» Exercise task
Can you turn the rows below into a numbered list, starting at the line that contains "at (32, 102)." and ending after the line that contains "The height and width of the screenshot is (805, 1512). I"? Leave out blank lines.

Element and text location rows:
--*--
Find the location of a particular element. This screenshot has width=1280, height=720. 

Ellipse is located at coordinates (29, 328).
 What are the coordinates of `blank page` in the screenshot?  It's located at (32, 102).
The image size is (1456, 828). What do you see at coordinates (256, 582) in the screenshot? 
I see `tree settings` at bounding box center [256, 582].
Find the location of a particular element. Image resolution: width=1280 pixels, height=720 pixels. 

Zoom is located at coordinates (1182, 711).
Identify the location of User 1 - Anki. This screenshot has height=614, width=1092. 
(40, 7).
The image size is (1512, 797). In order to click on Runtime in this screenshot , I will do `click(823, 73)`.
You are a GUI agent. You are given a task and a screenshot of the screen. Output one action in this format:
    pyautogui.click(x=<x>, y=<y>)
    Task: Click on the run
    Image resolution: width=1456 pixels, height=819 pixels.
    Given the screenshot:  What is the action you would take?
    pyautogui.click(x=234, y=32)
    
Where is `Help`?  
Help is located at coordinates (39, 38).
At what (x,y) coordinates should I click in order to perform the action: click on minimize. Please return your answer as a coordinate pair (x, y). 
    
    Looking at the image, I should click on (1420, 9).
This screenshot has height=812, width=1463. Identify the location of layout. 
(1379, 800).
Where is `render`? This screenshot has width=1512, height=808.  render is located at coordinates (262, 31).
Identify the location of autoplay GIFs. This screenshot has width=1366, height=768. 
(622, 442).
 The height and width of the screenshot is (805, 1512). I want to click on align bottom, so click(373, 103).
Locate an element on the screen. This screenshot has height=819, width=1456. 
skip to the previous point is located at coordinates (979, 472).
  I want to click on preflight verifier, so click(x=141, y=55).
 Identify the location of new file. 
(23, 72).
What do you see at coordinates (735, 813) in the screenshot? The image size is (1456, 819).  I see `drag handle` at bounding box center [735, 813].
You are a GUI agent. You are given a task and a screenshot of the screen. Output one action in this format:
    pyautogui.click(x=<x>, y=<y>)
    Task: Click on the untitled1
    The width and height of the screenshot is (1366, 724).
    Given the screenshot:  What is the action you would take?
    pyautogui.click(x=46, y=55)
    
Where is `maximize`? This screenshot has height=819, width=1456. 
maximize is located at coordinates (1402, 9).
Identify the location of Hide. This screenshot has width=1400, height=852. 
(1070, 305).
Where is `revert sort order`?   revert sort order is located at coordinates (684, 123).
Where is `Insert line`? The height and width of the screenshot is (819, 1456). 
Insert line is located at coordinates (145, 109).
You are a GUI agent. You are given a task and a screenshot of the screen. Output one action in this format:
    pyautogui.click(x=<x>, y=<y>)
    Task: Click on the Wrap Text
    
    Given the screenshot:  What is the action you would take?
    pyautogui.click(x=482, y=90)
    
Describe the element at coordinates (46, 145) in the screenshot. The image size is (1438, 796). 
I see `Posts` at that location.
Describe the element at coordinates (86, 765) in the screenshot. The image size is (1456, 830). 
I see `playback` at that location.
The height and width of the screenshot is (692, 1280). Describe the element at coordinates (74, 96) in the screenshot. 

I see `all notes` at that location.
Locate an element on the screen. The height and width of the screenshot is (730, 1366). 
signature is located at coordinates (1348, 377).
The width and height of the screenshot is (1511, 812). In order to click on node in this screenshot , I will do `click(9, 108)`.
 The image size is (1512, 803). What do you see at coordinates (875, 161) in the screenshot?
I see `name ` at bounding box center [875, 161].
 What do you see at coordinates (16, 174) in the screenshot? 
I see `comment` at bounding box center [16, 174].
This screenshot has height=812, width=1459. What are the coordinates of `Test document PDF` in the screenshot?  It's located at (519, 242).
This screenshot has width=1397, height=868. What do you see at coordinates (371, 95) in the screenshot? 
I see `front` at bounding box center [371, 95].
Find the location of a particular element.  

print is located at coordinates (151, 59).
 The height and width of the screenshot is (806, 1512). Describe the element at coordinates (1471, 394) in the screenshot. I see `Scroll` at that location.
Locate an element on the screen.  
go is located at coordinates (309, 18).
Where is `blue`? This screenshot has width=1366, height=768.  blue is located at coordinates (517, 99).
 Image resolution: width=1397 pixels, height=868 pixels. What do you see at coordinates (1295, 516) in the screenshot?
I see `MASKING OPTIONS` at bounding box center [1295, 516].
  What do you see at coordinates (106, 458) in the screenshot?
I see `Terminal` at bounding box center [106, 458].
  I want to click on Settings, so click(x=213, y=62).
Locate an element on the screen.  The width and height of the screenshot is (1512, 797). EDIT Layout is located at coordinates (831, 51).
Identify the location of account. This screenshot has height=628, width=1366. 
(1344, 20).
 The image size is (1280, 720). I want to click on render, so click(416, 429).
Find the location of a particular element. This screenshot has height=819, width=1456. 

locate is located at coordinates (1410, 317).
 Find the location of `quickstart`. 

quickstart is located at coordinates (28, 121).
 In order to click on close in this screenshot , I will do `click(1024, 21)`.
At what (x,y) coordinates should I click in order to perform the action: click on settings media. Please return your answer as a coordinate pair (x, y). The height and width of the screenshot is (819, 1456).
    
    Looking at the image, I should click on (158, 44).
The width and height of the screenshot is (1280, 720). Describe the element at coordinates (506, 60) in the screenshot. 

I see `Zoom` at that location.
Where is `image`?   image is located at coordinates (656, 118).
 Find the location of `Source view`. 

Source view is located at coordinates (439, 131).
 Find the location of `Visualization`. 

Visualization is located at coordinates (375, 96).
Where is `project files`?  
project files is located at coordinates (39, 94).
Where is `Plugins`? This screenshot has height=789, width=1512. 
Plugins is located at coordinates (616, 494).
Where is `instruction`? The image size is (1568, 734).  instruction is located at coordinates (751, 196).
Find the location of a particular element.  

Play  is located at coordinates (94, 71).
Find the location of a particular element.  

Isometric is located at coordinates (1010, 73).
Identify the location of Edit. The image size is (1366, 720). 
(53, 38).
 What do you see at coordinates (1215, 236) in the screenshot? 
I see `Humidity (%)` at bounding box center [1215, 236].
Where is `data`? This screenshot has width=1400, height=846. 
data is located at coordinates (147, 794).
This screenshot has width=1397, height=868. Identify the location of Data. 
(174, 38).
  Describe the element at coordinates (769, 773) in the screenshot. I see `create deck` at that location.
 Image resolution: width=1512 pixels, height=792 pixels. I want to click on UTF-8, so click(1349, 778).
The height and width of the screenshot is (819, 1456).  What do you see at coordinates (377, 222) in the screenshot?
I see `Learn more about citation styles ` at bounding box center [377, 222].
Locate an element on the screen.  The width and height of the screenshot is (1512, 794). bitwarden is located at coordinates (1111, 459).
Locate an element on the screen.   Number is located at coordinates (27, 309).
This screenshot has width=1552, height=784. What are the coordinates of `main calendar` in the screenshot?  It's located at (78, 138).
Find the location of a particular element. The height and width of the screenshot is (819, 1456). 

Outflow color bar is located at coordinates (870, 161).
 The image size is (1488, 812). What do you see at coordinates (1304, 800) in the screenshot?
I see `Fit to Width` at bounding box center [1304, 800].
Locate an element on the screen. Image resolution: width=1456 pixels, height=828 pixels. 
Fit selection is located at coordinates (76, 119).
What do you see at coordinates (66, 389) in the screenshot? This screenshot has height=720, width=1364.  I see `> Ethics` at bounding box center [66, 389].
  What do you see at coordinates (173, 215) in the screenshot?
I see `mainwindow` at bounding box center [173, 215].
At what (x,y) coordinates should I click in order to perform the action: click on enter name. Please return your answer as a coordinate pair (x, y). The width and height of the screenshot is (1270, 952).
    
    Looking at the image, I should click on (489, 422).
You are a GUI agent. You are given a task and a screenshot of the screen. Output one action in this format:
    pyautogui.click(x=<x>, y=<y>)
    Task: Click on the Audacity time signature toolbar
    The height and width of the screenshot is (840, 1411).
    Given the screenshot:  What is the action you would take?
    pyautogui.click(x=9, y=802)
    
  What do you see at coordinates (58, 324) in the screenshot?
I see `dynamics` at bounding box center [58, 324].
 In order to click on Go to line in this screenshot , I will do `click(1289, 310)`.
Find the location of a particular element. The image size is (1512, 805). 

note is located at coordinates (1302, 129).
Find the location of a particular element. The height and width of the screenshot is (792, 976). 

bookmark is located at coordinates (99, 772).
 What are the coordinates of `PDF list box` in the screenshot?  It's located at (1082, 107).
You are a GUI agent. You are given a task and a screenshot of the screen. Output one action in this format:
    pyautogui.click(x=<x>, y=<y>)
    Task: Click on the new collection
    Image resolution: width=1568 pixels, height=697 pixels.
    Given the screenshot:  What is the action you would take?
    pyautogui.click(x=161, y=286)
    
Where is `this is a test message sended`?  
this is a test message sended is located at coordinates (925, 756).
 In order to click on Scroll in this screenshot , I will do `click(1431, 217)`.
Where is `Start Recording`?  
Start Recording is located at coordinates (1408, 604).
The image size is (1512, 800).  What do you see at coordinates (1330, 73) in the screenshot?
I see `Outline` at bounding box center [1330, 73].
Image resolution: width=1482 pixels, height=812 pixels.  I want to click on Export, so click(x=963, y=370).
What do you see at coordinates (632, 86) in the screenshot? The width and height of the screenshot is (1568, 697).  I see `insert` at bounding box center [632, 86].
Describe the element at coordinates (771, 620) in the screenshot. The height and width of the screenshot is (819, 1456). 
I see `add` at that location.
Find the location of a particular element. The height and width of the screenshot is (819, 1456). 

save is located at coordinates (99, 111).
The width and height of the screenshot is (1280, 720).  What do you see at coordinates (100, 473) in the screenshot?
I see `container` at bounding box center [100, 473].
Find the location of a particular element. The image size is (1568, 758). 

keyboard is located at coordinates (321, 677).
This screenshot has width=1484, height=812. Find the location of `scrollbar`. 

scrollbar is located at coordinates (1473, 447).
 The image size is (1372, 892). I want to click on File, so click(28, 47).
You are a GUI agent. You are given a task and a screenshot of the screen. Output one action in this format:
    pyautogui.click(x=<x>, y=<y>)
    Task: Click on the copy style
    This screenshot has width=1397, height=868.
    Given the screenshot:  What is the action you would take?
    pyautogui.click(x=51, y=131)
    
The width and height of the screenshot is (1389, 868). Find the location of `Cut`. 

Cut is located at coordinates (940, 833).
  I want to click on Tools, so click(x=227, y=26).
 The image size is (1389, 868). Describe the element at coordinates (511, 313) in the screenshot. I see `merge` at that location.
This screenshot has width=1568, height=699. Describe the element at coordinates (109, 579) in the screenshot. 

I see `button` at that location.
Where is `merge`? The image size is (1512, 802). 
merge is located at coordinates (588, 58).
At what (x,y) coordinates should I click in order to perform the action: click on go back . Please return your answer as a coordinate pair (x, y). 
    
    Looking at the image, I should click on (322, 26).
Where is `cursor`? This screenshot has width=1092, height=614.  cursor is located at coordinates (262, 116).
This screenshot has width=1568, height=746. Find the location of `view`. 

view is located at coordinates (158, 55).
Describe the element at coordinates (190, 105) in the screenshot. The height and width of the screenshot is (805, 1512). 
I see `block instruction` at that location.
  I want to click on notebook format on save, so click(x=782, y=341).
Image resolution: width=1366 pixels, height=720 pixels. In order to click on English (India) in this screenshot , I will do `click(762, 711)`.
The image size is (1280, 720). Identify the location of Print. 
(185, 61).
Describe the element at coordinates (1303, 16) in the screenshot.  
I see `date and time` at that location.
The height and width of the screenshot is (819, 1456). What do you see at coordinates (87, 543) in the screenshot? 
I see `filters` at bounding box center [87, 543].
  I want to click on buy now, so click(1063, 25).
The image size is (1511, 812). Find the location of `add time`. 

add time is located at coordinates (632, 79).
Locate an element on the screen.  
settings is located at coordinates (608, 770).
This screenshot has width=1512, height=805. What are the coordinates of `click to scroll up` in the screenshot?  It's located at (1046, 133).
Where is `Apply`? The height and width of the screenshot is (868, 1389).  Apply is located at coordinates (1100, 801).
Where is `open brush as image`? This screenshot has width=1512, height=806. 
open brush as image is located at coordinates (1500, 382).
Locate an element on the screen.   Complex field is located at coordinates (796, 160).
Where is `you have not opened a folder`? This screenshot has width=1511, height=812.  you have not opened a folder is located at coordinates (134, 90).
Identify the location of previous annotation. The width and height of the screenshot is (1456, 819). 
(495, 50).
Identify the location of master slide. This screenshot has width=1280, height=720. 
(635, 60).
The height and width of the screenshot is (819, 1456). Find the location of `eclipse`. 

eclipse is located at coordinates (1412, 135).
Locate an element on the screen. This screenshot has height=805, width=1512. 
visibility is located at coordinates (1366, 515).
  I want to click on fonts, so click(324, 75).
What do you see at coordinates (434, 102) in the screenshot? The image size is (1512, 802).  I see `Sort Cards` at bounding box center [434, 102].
--*--
» Correct answer
1.  What are the coordinates of `blank page` in the screenshot?  It's located at (32, 102).
2. The image size is (1456, 828). What do you see at coordinates (256, 582) in the screenshot? 
3. I see `tree settings` at bounding box center [256, 582].
4. Find the location of a particular element. Image resolution: width=1280 pixels, height=720 pixels. 
5. Zoom is located at coordinates (1182, 711).
6. Identify the location of User 1 - Anki. This screenshot has height=614, width=1092. 
7. (40, 7).
8. The image size is (1512, 797). In order to click on Runtime in this screenshot , I will do `click(823, 73)`.
9. You are a GUI agent. You are given a task and a screenshot of the screen. Output one action in this format:
10.     pyautogui.click(x=<x>, y=<y>)
11.     Task: Click on the run
12.     Image resolution: width=1456 pixels, height=819 pixels.
13.     Given the screenshot:  What is the action you would take?
14.     pyautogui.click(x=234, y=32)
15. Where is `Help`?  
16. Help is located at coordinates (39, 38).
17. At what (x,y) coordinates should I click in order to perform the action: click on minimize. Please return your answer as a coordinate pair (x, y). 
18.     Looking at the image, I should click on (1420, 9).
19. This screenshot has height=812, width=1463. Identify the location of layout. 
20. (1379, 800).
21. Where is `render`? This screenshot has width=1512, height=808.  render is located at coordinates (262, 31).
22. Identify the location of autoplay GIFs. This screenshot has width=1366, height=768. 
23. (622, 442).
24.  The height and width of the screenshot is (805, 1512). I want to click on align bottom, so click(373, 103).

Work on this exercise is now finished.